• _Your objective_:
What do the lines from the top of the data through the line with "Task: Toggle the linearAmplitude option" say? Quote them exactly and include both ends.

■ ■ ■

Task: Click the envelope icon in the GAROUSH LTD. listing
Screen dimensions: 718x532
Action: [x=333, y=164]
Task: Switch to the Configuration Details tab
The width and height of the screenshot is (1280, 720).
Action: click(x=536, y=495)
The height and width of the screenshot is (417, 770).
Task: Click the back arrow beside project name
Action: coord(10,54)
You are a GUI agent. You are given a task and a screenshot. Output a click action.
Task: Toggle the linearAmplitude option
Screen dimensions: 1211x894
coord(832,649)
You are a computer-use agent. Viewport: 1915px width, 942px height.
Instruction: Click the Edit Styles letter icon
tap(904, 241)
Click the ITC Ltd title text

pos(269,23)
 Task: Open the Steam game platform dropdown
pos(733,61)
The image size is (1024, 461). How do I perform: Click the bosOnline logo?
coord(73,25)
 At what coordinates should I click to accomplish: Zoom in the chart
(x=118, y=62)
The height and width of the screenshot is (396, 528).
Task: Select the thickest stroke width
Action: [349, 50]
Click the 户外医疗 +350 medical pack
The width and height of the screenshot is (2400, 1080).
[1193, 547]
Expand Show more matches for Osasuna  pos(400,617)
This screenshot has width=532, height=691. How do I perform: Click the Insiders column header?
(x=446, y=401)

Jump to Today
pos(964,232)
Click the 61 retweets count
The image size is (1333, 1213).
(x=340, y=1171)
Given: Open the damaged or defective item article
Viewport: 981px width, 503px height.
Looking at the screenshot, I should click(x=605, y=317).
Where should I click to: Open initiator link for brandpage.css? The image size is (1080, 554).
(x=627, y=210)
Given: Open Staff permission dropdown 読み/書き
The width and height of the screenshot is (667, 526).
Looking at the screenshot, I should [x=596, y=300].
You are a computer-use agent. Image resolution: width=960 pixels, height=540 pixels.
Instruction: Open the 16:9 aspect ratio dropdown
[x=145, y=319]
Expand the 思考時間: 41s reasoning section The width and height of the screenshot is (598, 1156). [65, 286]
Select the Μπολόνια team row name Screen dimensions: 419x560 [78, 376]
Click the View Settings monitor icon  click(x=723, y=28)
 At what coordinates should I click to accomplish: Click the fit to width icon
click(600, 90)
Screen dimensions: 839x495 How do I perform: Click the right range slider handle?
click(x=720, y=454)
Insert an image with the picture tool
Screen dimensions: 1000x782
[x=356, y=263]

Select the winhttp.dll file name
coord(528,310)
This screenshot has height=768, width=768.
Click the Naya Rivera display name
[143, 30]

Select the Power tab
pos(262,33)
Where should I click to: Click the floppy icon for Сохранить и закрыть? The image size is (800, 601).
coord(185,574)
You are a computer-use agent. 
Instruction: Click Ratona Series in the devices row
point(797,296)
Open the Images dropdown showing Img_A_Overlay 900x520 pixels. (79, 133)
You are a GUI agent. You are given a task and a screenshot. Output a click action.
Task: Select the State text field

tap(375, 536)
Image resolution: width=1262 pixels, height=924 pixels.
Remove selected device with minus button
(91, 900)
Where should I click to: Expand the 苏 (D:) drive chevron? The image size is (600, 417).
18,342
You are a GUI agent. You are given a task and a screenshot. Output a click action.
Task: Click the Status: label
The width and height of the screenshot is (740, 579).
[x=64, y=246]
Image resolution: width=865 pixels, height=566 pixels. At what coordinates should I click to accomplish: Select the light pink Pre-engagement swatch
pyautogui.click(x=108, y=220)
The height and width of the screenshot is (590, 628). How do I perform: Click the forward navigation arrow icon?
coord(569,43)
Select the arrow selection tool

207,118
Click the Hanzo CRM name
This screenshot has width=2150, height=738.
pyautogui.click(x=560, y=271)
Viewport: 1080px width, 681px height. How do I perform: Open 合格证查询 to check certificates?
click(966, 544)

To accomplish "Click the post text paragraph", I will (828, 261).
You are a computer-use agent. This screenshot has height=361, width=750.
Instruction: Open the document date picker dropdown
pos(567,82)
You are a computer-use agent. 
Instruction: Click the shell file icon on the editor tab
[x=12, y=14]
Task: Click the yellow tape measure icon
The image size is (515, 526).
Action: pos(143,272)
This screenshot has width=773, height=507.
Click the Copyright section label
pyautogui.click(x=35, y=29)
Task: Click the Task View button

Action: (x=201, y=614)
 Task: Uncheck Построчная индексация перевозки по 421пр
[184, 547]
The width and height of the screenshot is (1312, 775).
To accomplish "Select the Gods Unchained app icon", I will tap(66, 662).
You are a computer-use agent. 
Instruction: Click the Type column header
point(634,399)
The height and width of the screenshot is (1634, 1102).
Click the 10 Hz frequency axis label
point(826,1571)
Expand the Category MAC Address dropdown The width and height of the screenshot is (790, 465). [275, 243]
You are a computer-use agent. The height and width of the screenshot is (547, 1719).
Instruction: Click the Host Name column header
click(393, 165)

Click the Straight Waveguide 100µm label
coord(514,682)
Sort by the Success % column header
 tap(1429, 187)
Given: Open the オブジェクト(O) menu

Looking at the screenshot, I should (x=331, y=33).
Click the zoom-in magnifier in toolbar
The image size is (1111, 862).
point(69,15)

■ ■ ■

• _Written answer_:
Task: Click the envelope icon in the GAROUSH LTD. listing
Screen dimensions: 718x532
Action: [x=333, y=164]
Task: Switch to the Configuration Details tab
The width and height of the screenshot is (1280, 720).
Action: click(x=536, y=495)
The height and width of the screenshot is (417, 770).
Task: Click the back arrow beside project name
Action: coord(10,54)
You are a GUI agent. You are given a task and a screenshot. Output a click action.
Task: Toggle the linearAmplitude option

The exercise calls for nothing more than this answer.